Start of Records shown

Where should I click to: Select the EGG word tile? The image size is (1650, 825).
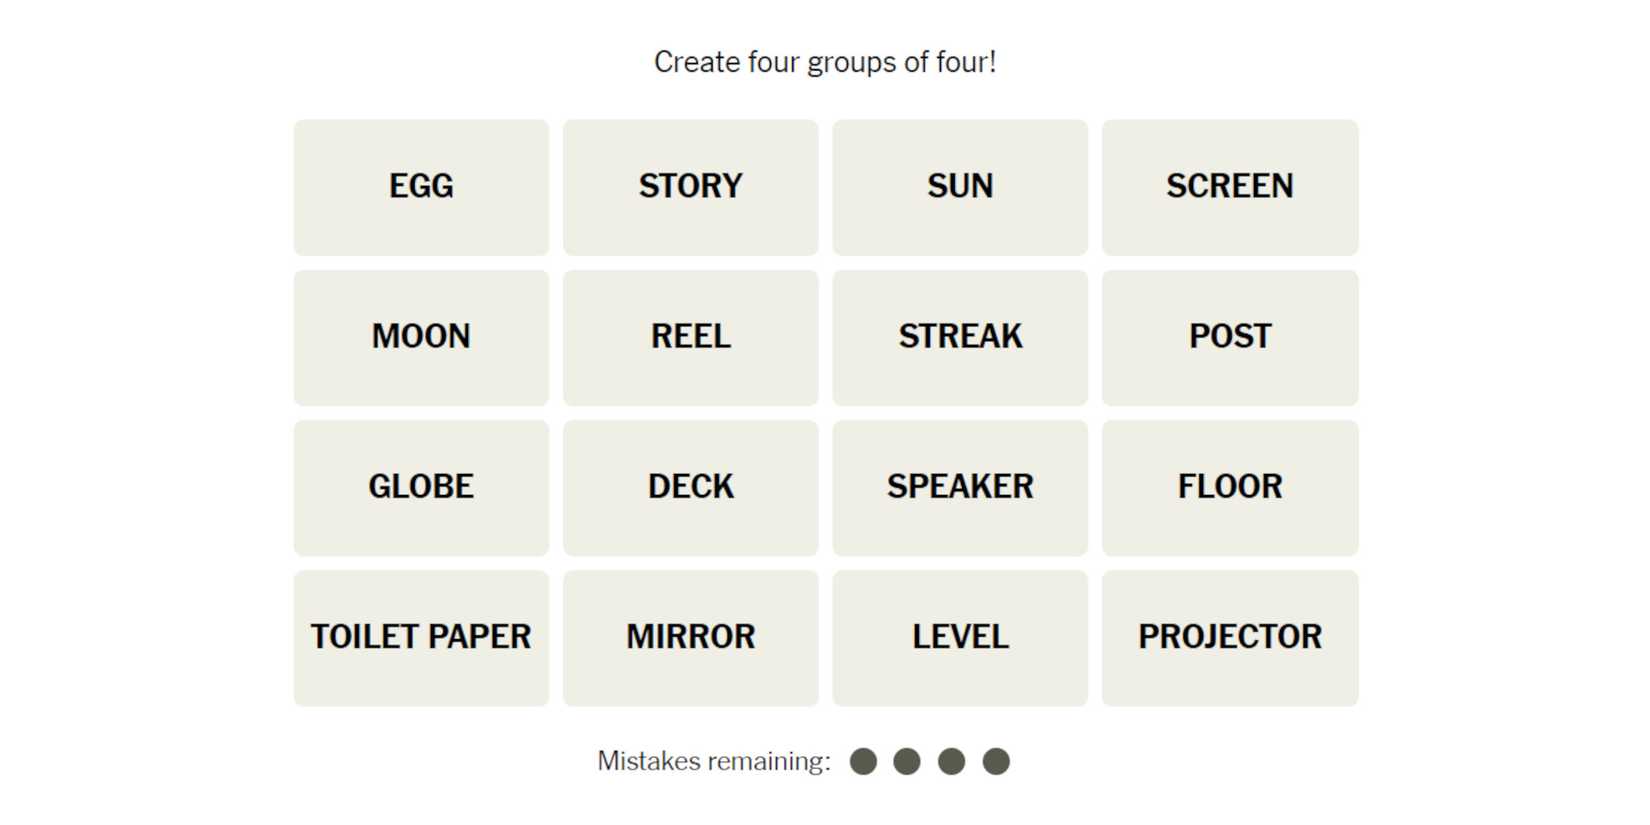click(421, 187)
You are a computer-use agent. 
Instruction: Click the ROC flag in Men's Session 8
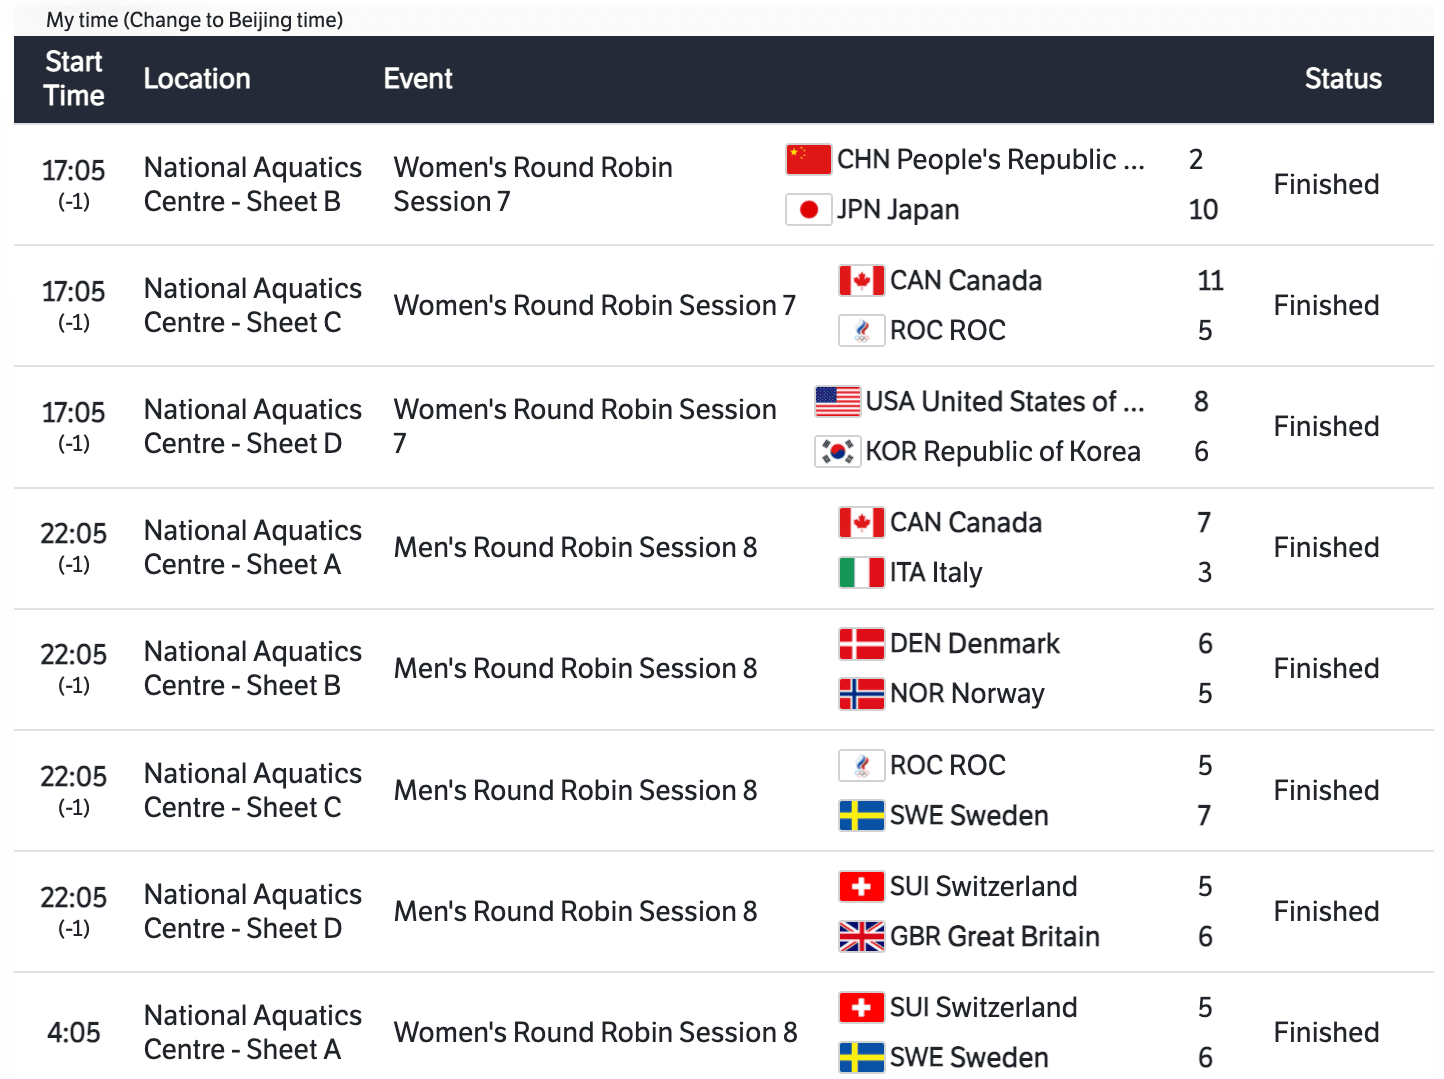click(861, 765)
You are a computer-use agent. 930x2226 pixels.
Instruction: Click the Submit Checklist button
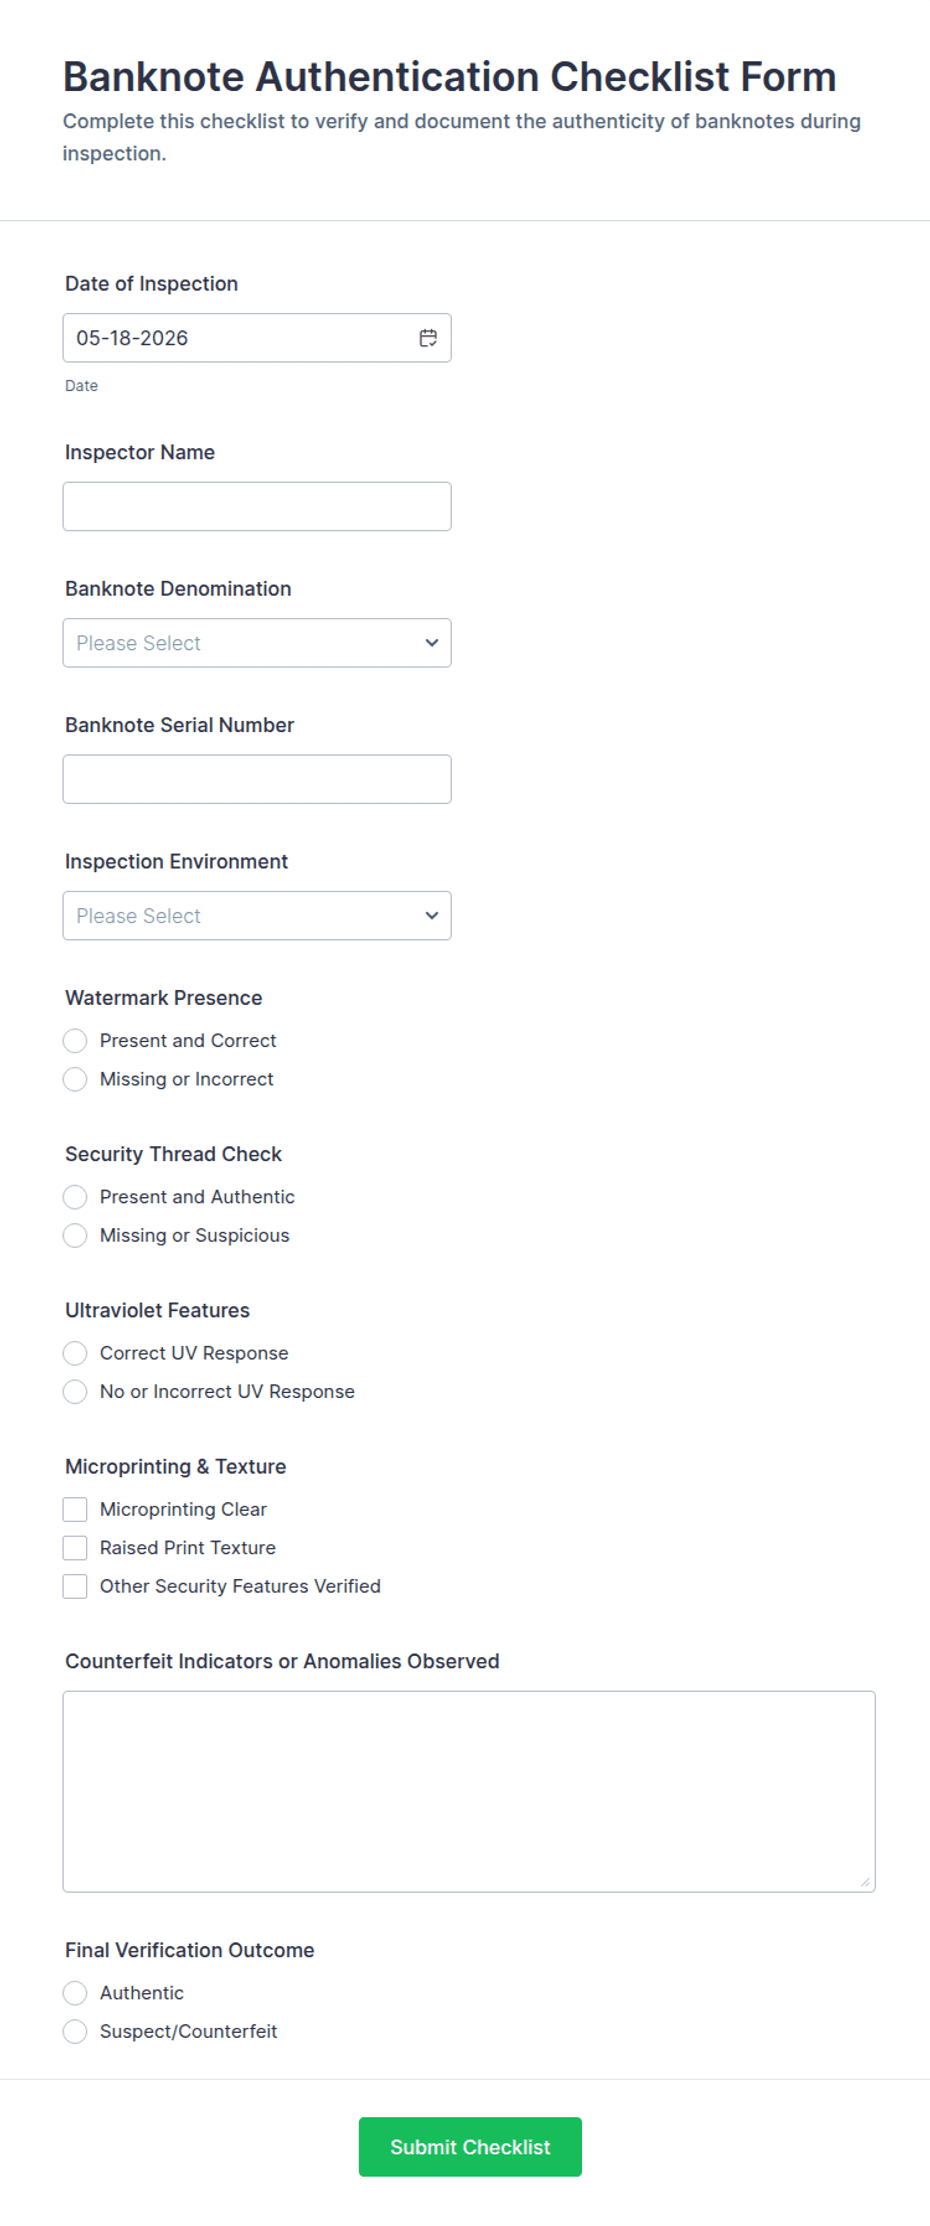tap(470, 2147)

End of Records shown

Task instructions:
Could you repeat every entry above exactly, with each picture omitted?

Problem solution:
Where should I click to: Select the EGG word tile? The image size is (1650, 825).
click(421, 187)
You are a computer-use agent. 
Instruction: Click the ROC flag in Men's Session 8
click(861, 765)
You are a computer-use agent. 930x2226 pixels.
Instruction: Click the Submit Checklist button
tap(470, 2147)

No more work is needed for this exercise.